__Aim of the task__
When you reach the line containing "Viewport: 350px width, 348px", please repeat it and every line after it exactly, through the end of the listing below, skipping pictures.

-------------------------

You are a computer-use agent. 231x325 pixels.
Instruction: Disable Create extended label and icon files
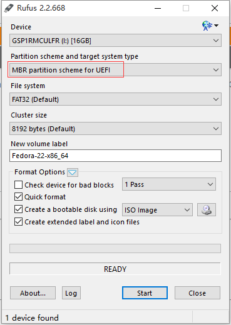18,222
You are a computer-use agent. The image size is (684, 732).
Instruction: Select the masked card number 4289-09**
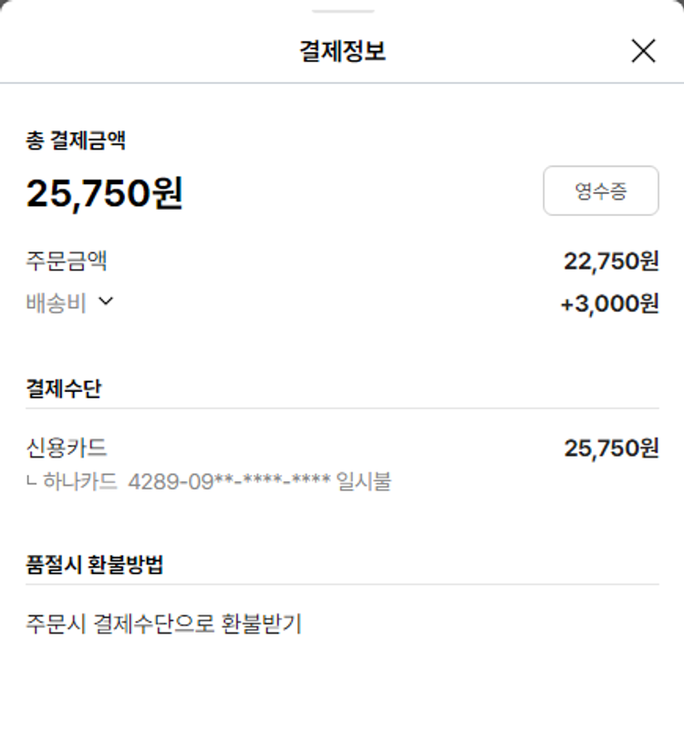pos(229,480)
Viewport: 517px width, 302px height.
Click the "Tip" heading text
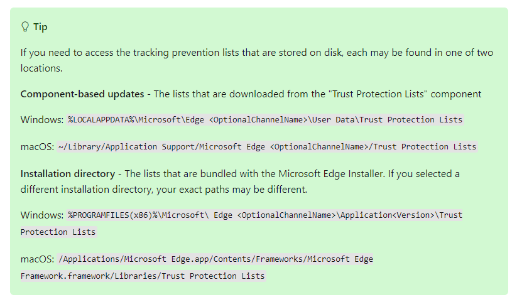[x=40, y=27]
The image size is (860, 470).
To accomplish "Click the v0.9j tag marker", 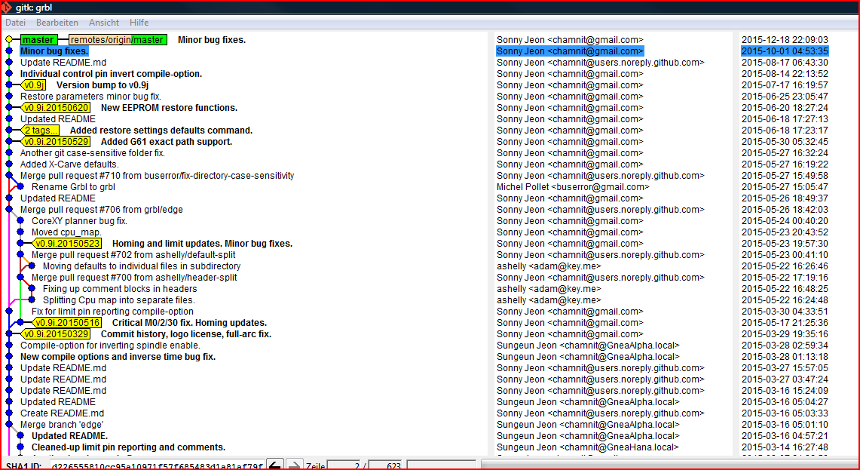I will (x=34, y=85).
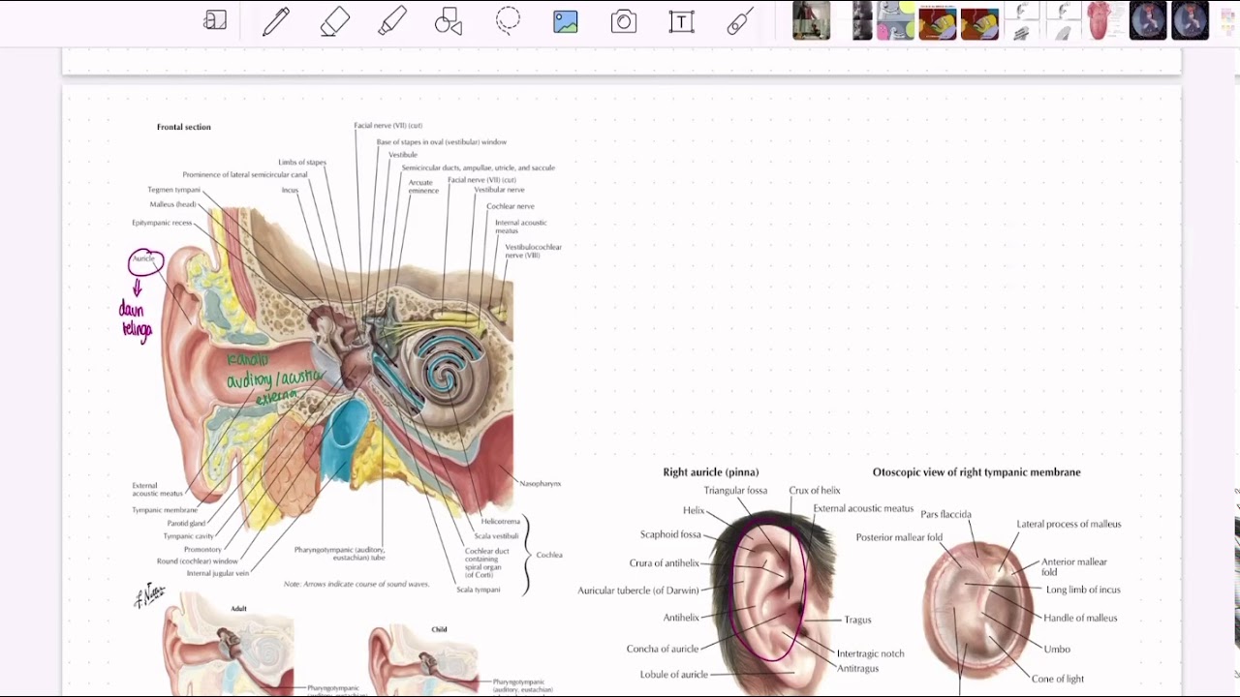Viewport: 1240px width, 697px height.
Task: Choose the last dark circular sticker thumbnail
Action: point(1190,20)
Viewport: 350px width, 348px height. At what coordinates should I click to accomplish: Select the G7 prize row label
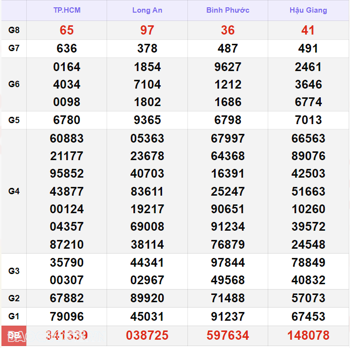[14, 49]
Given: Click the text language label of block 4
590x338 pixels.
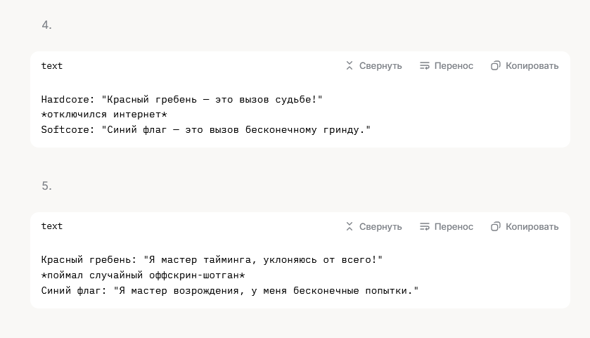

-------------------------

__Your response__
Viewport: 350px width, 348px height. At what coordinates should I click to accomplish: Select the G7 prize row label
[14, 49]
Given: Click the text language label of block 4
590x338 pixels.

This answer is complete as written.